Tu m’as vu, dès que je suis entrée dans ce bar, ton regard concupiscent c’est posé sur moi, tu te moques de mon âge, tu n’hésites pas, tu avances pleins d’une navrante confiance. Ce soir, j’ai abandonné la meute, j’avais besoin d’un peu de temps pour moi, j’avais envie de sortir, de voir du monde, de faire autre chose que tourner comme une louve en cage, attendant un ordre ou le bon vouloir de Derek. J’ai envoyé Boyd sur les roses lorsqu’il a proposé de m’accompagner.  Je le regrette, un peu. Mais pas assez pour gâcher ma soirée.

Mes pas m’ont conduit devant ce bar, des hauts parleurs sort une musique entêtante, je suis entrée sans réfléchir. Tu m’ennuis déjà quand tu te présentes, je sais ce que tu veux, et je sais à quoi je ressemble, tu penses que parce que ma jupe est courte tu pourras la remonter plus facilement. Tu penses comme tout le monde, mais tu te penses différent, tu as une haute estime de toi, ça se voit. Il y a des gens du lycée, je les vois me juger, ça m’agace et comme tu poses ton bras sur mon épaule, je te laisse faire. Je ne sais pas pourquoi, probablement parce que c’est ce que tout le monde attends de moi.

C’est ce que je suis devenue, c’est aussi ce que je veux que l’on pense,  parce que c’est plus facile comme ça. Il y a quelques temps un type comme toi n’aurais jamais posé les yeux sur moi, tu m’aurais ignoré sciemment, ou aurait pris un air dégouté.
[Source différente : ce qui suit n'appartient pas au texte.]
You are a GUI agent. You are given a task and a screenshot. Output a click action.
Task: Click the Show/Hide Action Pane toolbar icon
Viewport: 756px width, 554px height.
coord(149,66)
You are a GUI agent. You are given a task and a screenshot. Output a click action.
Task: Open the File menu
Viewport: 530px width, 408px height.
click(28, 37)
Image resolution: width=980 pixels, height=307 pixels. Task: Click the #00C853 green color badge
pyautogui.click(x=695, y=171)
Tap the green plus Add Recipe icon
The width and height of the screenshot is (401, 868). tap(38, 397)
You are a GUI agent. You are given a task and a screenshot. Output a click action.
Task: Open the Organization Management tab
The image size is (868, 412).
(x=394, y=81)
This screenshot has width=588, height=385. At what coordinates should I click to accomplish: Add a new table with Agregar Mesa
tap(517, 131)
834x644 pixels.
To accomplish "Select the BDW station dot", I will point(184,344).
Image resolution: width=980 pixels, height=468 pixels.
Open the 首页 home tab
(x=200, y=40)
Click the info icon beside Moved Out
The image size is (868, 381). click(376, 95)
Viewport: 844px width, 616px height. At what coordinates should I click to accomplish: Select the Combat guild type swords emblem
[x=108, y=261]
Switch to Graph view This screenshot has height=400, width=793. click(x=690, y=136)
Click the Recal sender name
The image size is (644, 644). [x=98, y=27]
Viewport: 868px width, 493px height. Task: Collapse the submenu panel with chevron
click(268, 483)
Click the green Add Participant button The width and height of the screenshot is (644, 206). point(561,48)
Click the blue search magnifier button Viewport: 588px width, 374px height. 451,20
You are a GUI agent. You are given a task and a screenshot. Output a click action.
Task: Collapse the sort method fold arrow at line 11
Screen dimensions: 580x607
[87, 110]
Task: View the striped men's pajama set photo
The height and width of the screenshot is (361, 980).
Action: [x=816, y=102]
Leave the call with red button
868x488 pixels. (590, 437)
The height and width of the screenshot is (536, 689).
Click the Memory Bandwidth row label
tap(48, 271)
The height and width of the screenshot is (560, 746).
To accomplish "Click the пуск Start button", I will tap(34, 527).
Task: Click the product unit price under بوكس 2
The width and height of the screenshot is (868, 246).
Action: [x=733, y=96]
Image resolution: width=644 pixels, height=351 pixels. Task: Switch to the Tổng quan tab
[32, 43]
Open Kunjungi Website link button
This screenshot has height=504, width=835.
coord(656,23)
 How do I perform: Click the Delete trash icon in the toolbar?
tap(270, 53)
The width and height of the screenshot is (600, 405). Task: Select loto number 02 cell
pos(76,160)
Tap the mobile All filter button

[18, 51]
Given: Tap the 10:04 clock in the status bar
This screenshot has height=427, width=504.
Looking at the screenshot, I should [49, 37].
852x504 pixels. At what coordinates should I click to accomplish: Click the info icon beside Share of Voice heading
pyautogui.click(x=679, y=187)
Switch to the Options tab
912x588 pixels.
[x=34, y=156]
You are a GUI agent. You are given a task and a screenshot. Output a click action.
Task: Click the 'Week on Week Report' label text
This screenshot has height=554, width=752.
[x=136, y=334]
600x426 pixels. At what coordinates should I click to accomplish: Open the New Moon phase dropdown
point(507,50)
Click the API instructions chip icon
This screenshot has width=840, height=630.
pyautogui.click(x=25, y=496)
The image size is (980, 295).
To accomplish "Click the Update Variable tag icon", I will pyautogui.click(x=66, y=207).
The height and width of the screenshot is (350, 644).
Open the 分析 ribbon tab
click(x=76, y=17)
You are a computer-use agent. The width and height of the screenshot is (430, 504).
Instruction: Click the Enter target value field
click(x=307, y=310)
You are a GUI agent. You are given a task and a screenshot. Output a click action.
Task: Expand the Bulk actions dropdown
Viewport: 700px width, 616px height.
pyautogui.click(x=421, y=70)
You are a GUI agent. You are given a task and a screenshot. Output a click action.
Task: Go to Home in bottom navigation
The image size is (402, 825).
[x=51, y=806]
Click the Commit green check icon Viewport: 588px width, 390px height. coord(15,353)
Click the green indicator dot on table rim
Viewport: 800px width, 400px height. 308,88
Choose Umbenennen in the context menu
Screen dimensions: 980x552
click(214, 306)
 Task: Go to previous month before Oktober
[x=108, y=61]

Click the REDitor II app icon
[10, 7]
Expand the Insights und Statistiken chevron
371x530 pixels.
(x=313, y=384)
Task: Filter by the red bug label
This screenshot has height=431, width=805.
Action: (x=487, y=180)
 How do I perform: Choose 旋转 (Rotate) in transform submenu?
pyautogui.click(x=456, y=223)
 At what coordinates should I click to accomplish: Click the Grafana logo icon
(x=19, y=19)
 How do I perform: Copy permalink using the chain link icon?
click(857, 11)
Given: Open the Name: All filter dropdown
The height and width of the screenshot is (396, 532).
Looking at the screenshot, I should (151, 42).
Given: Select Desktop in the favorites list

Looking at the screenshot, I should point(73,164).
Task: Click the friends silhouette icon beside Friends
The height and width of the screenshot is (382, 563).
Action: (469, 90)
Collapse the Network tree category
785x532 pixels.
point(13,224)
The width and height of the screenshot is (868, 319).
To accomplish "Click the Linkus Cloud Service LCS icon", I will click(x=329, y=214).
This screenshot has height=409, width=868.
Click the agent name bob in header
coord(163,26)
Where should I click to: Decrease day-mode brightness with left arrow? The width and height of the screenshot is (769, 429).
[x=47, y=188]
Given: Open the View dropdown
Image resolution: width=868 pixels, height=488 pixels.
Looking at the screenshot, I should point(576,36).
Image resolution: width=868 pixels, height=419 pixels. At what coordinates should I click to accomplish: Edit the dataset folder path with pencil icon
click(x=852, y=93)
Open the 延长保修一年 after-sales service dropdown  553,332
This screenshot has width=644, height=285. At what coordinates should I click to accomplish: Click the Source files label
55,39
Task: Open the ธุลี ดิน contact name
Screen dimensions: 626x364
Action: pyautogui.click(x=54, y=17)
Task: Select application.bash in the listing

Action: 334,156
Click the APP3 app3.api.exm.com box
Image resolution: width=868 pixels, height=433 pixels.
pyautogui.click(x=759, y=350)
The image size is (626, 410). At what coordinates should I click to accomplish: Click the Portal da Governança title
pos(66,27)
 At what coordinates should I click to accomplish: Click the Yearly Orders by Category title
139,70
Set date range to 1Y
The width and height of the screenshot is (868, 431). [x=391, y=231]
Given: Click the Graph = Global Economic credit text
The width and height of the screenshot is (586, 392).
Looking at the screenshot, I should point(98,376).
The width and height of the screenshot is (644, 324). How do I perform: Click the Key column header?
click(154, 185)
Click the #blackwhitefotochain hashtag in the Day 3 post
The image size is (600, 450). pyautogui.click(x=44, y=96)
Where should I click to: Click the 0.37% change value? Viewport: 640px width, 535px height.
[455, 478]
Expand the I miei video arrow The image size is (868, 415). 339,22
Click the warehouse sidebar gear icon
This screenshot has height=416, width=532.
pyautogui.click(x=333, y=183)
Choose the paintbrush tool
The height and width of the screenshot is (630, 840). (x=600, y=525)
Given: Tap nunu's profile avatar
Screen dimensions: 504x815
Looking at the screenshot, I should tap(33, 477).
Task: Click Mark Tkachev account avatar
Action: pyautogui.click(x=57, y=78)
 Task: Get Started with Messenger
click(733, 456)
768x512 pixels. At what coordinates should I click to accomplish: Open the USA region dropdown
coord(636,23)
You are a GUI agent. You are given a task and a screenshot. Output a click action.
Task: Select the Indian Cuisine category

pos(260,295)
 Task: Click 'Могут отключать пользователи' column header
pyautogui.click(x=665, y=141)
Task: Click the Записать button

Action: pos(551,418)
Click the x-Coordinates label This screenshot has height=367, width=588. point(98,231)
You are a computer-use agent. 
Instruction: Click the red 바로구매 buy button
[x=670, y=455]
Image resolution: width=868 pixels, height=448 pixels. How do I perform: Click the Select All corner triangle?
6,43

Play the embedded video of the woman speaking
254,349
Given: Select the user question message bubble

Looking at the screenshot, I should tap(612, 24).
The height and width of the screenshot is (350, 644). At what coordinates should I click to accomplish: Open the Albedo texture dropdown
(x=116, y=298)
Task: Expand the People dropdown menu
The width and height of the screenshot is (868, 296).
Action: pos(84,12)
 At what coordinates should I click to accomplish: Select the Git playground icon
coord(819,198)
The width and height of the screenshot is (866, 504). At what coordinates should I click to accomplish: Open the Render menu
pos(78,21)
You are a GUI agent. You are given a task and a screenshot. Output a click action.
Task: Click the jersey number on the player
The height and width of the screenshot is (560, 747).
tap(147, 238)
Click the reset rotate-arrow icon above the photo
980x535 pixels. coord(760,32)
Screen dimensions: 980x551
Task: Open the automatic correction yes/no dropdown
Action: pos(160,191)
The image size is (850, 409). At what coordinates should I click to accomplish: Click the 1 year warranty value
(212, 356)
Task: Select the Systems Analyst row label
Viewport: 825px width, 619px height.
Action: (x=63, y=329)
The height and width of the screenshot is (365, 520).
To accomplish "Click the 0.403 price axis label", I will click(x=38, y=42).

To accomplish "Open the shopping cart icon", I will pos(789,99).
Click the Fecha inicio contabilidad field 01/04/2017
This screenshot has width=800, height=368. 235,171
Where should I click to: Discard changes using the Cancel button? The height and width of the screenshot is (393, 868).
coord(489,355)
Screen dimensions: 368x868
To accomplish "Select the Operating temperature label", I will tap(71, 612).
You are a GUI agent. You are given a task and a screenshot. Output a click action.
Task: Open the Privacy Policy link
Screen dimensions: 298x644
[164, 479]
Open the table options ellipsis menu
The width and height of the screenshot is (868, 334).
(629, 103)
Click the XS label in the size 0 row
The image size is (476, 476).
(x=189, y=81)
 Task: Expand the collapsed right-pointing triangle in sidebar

Tu dégages mes cheveux pour parler contre mon oreille, tu veux savoir ce que je veux boire, ton haleine à toi est déjà chargée de bière. Tu m’entraines jusqu’au bar, ta main posé sur mes reins. Tu m’énerves, je ne supporte pas les types comme toi. Tu es trop conscient de toi-même, je te vois lancer un regard vers ton groupe de pote, un sourire satisfait aux lèvres.

Le barman pose devant toi une canette de bière, un whisky coca pour moi. Je le prends dans la main sans y toucher, tu as déjà bu la moitié de ta bière, tu parles beaucoup, tu dois adorer le son de ta voix. Je m’ennuie, je prends une gorgée, c’est pétillant, sucrée, alcoolisé, je ne sais pas si j’aime ou non, je décide que oui. Tu m’énerves, ta main se pose sur ma jambe, ça me hérisse, je ne t’ai pas autorisé à me toucher, si tu regardais mes yeux au lieu de ma poitrine, tu verrais qu’ils ont lui étrangement, tu aurais sans doute eu peur de les voir si jaunes. J’ai envie de t’arracher la gorge, je sourie en y pensant, je ne peux pas le faire, ça ferait désordre, mais c’est cathartique de l’imaginer. « Dégage ta main de là. » Mon ton est sec, ça te surprends, tu penses à une plaisanterie, alors tu me demandes, comment je compte t’en empêcher. Ta main remonte, contre ma cuisse, je sens ta paume moite, je te hais à cet instant. Je te pousse, je suis forte, et tu es ivre, tu t’écroules par terre. Tu m’insultes, tu as renversé ta bière sur toi, tu tiens la bouteille fermement serrée, voilà ou se trouvait ta priorité.
Conasse, chaudasse, allumeuse, j’espère que tu te feras violé. Je sourie, je rie puisque je ne peux pas l’égorger, je me moque de toi, tu es hors de toi, tu te redresses plus vivement que je t’en imaginais capable, tu brandis ta bouteille, tu veux me l’éclater sur le visage. Un gros bras arrive, il t’en empêche tu écumes de rages, l’homme me jette un regard désapprobateur, comme si j’étais fautive. Mais je ne t’ai jamais demandé de te bourrer la gueule, je ne t’ai non plus demandé de te comporter comme un enfoiré narcissique, et je ne t’ai invité à rien, tu t’es sentis invité, j’espère que ton ego se remettra de cette blessure. Je m’accoude au bar, je sens des regards contre mon dos, la foule débriefe l’événement, tout le monde à son avis dessus. Je m’en fous, je porte le verre à mes lèvres. Je t'oublie déjà.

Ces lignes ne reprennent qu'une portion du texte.